_Records to use:_
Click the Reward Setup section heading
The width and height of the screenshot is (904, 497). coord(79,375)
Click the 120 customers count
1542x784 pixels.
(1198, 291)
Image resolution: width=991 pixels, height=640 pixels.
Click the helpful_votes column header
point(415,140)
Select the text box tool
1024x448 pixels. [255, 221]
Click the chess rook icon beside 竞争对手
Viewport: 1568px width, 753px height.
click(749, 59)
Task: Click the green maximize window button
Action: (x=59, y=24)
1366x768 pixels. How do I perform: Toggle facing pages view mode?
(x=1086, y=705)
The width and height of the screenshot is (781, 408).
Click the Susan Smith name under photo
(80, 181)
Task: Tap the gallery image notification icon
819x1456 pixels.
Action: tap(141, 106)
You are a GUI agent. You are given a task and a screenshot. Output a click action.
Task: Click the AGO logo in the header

_Work task:_ Return exactly the lines from the one containing "819x1456 pixels." to the last line of the data, and nothing more.

_Task output:_
819x1456 pixels.
Action: tap(141, 106)
You are a GUI agent. You are given a task and a screenshot. Output a click action.
Task: Click the AGO logo in the header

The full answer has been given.